» Pixel coordinate grounding data:
--

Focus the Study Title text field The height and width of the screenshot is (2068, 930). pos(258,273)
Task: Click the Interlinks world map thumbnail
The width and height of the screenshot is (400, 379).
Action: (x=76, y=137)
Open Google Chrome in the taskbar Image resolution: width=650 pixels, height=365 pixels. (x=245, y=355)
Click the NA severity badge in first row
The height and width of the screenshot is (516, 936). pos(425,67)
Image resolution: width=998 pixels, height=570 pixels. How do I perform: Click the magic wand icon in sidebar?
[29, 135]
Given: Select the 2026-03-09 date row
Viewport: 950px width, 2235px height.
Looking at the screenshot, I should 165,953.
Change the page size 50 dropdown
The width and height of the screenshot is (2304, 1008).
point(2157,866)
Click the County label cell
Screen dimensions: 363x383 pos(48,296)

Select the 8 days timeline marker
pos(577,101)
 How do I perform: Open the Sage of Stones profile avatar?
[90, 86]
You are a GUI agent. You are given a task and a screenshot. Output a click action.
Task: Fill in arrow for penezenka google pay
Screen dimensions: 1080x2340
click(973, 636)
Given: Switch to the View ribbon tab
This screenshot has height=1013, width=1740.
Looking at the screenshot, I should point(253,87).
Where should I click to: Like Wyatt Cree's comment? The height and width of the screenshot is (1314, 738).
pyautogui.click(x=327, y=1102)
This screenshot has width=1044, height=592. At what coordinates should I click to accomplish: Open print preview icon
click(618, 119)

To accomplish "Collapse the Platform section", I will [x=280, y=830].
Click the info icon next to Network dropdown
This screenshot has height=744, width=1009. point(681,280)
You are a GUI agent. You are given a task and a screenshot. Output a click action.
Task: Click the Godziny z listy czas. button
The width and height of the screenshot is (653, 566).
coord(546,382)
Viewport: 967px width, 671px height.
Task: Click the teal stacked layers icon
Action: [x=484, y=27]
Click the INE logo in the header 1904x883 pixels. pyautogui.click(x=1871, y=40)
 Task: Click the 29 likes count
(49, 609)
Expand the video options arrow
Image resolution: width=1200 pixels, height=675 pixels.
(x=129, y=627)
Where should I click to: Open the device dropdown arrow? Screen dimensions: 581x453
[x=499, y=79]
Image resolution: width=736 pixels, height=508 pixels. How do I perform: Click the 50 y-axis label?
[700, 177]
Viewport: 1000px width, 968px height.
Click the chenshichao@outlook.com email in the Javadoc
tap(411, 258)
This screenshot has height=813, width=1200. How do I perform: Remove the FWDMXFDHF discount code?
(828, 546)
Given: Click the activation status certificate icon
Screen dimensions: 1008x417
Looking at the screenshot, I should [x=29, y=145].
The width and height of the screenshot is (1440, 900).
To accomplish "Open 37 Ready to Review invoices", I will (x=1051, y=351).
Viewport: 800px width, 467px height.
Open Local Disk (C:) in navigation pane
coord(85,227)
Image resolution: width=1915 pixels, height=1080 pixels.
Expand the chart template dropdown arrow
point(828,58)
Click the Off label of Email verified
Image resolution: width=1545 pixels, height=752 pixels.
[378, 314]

--

» PROBLEM DESCRIPTION: Copy each line of the data that includes the word "will".

» EXERCISE OUTPUT:
To accomplish "Collapse the Platform section", I will [x=280, y=830].
To accomplish "Open 37 Ready to Review invoices", I will (x=1051, y=351).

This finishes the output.